Turning Cupcakes (And Other Things) Into Scholarships

Kelsea Wiese Cupcakes
Arkansas Tech University student Kelsea Wiese applied her cupcake baking and marketing talents to become the top fund-raiser in a class project during the fall 2020 semester.

Sixty-four Arkansas Tech University College of Business students deployed their entrepreneurial skills over a one-week period to support a scholarship program that benefits their peers.

Students in three fall 2020 sections of Dr. Stephen Jones’ Small Business Management class invested no more than $5 of their own money in a variety of business ventures with a goal of raising money for the Dr. Robert R. Edwards Book Scholarship through the ATU Foundation. The students were prohibited from dedicating any additional financial resources to their projects.

By walking neighbors’ dogs, selling baked goods, making and selling bracelets, washing cars, cleaning houses, creating digital art pieces, performing errands for neighbors and participating in similar activities over a span of seven days, Jones’ students raised $2,088.22 for the Edwards Book Scholarship.
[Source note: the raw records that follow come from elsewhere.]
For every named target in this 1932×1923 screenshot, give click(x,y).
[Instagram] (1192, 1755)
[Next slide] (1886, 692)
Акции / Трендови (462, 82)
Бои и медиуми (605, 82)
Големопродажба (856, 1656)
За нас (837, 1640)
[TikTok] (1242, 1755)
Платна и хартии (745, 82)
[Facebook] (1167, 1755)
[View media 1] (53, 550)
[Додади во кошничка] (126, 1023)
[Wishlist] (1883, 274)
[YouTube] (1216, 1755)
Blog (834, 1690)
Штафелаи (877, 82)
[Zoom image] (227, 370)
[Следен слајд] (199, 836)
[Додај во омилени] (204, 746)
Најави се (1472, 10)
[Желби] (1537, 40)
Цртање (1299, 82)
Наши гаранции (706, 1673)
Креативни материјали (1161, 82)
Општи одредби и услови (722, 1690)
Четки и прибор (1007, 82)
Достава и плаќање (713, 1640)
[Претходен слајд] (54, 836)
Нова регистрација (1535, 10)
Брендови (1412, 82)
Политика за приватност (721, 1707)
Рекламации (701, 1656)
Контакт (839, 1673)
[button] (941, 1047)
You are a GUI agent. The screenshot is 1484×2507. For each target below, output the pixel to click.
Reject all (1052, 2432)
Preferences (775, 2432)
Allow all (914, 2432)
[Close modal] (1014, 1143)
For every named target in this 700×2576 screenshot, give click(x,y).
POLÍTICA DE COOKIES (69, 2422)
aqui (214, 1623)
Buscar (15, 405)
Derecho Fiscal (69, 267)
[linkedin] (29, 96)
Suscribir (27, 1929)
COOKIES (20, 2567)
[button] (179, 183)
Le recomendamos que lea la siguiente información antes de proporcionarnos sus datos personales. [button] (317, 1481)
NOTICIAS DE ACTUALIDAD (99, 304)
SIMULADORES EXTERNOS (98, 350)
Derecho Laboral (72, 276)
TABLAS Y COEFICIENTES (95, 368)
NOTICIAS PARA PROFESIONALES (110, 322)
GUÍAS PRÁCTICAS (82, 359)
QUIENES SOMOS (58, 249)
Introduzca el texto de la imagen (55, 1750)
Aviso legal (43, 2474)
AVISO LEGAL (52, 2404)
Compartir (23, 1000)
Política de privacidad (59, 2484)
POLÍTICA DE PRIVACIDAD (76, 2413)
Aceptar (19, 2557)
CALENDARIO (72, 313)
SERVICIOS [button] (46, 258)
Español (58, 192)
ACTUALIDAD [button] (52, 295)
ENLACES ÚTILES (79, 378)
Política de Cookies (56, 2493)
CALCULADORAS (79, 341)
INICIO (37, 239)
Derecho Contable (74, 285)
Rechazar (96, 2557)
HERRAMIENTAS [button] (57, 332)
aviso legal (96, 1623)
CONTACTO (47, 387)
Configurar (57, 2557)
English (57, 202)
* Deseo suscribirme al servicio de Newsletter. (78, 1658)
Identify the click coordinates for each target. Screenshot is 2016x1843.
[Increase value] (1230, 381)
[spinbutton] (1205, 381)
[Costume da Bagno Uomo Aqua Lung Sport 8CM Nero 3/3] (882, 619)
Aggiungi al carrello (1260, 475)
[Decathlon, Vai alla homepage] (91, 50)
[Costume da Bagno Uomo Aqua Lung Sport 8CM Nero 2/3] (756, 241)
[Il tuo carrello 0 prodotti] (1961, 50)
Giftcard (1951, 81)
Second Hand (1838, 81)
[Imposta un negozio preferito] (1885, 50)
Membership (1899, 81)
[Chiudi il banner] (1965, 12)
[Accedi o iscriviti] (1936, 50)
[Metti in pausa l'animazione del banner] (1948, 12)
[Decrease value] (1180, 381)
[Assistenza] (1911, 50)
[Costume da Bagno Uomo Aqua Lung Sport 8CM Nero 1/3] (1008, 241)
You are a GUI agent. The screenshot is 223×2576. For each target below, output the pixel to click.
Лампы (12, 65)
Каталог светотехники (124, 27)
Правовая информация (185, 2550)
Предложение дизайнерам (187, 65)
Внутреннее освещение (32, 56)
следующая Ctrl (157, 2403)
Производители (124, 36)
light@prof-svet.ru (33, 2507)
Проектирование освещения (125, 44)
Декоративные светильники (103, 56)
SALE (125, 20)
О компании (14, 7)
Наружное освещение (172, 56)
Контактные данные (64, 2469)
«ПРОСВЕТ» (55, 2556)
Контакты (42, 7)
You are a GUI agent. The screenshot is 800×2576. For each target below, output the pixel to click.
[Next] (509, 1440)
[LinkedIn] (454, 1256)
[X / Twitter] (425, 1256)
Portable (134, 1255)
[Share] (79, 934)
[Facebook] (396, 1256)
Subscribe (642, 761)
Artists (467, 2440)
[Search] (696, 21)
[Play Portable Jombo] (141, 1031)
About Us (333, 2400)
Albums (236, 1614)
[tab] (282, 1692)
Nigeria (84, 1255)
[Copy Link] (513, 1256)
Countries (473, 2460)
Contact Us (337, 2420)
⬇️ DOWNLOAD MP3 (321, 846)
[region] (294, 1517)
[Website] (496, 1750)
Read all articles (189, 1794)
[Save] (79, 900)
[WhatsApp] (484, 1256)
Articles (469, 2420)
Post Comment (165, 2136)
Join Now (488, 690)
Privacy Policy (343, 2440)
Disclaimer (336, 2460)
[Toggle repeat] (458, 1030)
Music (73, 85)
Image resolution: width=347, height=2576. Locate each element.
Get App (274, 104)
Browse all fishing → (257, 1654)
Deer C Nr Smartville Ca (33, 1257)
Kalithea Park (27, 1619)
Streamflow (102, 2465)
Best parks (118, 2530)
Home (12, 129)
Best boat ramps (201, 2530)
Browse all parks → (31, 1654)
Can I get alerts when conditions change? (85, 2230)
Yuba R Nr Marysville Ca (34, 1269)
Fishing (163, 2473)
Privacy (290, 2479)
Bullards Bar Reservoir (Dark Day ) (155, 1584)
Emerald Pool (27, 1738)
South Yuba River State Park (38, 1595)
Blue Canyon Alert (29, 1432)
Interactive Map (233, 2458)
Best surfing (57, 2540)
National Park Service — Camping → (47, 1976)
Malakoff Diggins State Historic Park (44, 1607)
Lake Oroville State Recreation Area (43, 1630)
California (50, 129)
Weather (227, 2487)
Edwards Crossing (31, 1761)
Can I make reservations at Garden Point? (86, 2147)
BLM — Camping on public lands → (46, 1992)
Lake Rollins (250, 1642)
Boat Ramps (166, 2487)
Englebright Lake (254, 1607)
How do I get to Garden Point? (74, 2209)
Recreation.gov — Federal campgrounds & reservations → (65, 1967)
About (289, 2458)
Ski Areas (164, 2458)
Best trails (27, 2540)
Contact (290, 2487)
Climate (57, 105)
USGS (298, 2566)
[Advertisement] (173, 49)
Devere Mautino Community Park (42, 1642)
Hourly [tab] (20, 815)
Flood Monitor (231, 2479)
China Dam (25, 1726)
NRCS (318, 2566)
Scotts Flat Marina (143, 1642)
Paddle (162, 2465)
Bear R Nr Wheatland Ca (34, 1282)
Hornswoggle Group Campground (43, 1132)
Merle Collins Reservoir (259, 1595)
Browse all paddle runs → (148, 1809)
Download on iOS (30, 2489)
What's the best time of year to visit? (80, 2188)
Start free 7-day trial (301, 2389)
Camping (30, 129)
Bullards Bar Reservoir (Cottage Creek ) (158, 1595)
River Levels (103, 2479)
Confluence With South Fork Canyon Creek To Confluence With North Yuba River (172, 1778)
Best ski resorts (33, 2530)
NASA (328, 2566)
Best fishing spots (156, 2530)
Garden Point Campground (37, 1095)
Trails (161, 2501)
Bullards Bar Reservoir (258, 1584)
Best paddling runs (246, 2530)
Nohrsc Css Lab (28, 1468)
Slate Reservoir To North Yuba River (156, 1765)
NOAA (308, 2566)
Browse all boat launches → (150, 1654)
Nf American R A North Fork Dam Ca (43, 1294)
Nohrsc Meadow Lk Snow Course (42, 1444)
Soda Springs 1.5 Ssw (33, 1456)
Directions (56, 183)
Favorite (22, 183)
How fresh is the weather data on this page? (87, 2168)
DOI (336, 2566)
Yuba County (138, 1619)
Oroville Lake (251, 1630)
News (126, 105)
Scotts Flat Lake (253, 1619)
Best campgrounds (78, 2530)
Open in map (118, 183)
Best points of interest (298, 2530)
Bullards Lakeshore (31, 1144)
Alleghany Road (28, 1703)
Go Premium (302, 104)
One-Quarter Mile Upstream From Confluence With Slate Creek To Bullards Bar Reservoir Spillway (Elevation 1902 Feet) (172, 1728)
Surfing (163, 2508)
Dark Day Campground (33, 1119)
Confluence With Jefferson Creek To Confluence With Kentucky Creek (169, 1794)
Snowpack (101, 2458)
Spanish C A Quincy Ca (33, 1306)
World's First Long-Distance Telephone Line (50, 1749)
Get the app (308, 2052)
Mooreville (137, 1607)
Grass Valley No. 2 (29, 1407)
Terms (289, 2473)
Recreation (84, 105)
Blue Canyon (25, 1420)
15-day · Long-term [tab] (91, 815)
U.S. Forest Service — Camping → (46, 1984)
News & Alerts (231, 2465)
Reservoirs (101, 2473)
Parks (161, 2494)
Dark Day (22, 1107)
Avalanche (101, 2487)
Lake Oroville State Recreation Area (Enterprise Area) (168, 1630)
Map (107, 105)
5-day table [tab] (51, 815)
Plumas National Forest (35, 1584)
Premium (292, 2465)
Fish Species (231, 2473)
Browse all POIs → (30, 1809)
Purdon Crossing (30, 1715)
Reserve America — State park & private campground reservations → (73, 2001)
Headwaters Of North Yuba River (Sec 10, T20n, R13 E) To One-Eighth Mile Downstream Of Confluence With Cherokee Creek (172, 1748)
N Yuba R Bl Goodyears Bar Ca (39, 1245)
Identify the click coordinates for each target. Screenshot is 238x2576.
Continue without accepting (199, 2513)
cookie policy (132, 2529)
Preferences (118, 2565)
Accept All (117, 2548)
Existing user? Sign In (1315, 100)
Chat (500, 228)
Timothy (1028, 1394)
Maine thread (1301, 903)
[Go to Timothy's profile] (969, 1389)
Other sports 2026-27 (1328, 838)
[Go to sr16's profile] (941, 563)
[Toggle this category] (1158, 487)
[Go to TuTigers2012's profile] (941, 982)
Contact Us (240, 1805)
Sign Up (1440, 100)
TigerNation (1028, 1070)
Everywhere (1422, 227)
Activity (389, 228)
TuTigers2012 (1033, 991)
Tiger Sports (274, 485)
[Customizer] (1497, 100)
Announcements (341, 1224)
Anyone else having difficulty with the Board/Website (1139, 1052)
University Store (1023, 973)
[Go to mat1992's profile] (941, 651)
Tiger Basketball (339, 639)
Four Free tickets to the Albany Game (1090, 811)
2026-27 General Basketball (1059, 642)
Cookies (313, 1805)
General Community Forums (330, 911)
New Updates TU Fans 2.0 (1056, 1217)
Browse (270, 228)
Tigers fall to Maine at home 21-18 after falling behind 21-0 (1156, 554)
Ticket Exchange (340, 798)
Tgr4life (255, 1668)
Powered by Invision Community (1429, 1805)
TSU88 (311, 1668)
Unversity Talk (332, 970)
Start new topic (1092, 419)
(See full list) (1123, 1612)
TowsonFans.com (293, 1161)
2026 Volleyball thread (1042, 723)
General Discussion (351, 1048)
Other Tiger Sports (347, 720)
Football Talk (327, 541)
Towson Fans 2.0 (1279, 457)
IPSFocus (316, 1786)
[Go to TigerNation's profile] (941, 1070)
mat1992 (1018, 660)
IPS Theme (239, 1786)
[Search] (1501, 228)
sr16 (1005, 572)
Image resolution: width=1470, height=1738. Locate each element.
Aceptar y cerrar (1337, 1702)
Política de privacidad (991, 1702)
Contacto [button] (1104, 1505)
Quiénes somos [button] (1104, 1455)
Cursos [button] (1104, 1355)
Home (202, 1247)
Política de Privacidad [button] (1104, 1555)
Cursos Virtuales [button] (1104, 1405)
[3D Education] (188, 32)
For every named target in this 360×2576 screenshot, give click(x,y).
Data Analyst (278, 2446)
The average amount raised was $20.21 per student. The top fund-raiser was Kelsea Wiese, who contributed $133.97 by baking and selling cupcakes.

“The most important key to my success was the low cost of making the cupcakes in big quantities and being able to make them look high-end and turn a bigger profit,” said Wiese. “Also, pounding the pavement…most of my customers were neighbors that know me. Social media had a big part of my success as well. I posted a mini-explanation of the project and people immediately started ordering.”

Leveraging those personal connections is one of the primary lessons Wiese learned through the project.

“Having a face for your business draws more people in to purchase your product or service,” said Wiese. “You can’t be afraid to put yourself and your product out there. You will get many, many nos but eventually you will get a yes. That leads to another yes and then another. You have to take risks.”

Other top fund-raisers included Cameron Simmons ($108.15) and Ranson Price ($100).

“The students always amaze me as to what they can do – legally and ethically – to create a short-term business and make some money for a good cause,” said Jones, professor of management and a member of the ATU faculty since 2005. “I was sure that this year would present a bigger challenge than in the past with all of the COVID-19 restrictions. Students met the challenge and exceeded how much had been raised over the last two years combined. They amaze themselves sometimes, too. After it’s over, many students will step back and comment on how they never thought they could do something like this and on how fun it all was.”